What he and my mother didn’t know was that my best friend and I spent many hours on Saturday mornings watching out her window for the older boy who lived next door. My friend’s upstairs bedroom overlooked his yard. I spent every other Friday night at her house, and we’d be up early, hiding behind her curtains, watching and waiting for him to come out. He was golden: tan, blond hair, blue eyes, a dazzling smile. A high school boy! Usually, he cut the yard on Saturday mornings. We lived for warm days when he would mow without his shirt. We’d be in spasms of giggles, daring to peek out from behind the curtain, living on the edge of being discovered, in many more ways than one.

Did you mature early or late? How did that timing affect relationships with your parents? Your friends?

“Ah, Thirteen!” continues the memoir series prompted by Jane Ann McLachlan’s October Memoir and Backstory Blog Challenge. To access previous posts, see Recent Posts in the right column.

The Not-Eleven Memoir: The Star!

This post should be about age eleven, but I’m breaking the rules of the October Memoir and Backstory Blog Challenge. It turns out that the year after I turned ten (it’s my eleventh year, after all, so maybe that counts for something) was a big one in terms of memorable events. The ice storm. My grandfather’s death. But it was also the solo recital year, and I have to write about that.

First, a little music history: I had started piano lessons the summer before I turned six with a college student who had allowed me to “play by the numbers.” When my real teacher, Miss Vera, took me on in the fall, I didn’t know one note from another, so she started over. If you’ve been reading these posts, you know about the piano Santa brought. Daddy played some by ear, and I was picking out tunes before I started lessons. In that house, we loved music! There were the radio shows my parents listened to, but they didn’t own a record player until later. By the time I was seven or eight, I did. Among my favorite records–all 78s–were Peter and the Wolf and Rusty in Orchestraville (a narrative that introduced all the instruments of the orchestra). There were others, I’m sure. I took to the piano and I had a good ear, which helps account for “learning ” music without being able to read it.

The first recital dress my mother made

But I progressed. For my very first piano recital, my mother made a dress: pale blue organdy with triangles of ruffles on the skirt and a band of ruffles across the shoulders.
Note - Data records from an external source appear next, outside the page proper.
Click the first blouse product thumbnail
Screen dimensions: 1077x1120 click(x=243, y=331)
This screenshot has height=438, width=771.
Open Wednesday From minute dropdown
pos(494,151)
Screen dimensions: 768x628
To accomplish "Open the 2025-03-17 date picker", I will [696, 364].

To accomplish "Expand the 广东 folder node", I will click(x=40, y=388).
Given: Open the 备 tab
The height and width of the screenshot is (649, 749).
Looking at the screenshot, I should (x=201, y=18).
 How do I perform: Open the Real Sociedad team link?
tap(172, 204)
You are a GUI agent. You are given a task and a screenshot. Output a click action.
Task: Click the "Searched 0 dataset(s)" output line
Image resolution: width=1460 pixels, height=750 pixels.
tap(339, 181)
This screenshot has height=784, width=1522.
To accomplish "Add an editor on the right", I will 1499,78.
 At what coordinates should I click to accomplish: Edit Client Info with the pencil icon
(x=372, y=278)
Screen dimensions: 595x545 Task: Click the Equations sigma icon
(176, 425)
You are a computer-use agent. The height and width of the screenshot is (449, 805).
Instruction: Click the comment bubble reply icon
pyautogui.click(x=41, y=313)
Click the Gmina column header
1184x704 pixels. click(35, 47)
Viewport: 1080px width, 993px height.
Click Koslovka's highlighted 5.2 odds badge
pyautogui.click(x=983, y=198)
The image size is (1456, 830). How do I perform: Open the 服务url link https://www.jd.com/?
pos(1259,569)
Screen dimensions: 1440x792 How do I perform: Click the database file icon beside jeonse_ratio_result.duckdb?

At the point of each of those ruffled inserts on the skirt was a rosette of tiny organdy rosebuds tied with narrow satin ribbon, like nosegays, all made by hand. I remember watching Mother make them; those rosebuds involved a tedious process of rolling the edges of the fabric between her fingers. What a labor of love that dress was, and how I wish she hadn’t let someone borrow it! We never got it back.

The ruffles around the neck are obvious in the photo, and if you look carefully, you can see the top of the ruffles on the skirt.

Solo recital

When I was ten (going on eleven by a few days), I gave a solo recital. That’s right. All by myself. An older boy played a duet with me (a boy who was teased unmercifully for his talent and his “sissy” ways), and Miss Vera herself played second piano on a rousing arrangement of “Turkey in the Straw.” I was a hit, and I would continue piano lessons through the ninth grade. This recital dress was pale pink, by the way. And those are tiny artificial flowers sewn on by hand. My mother didn’t consider herself to be creative, but I believe she was an artist.

What music do you remember? Did you learn to play an instrument? Did you love it or hate it?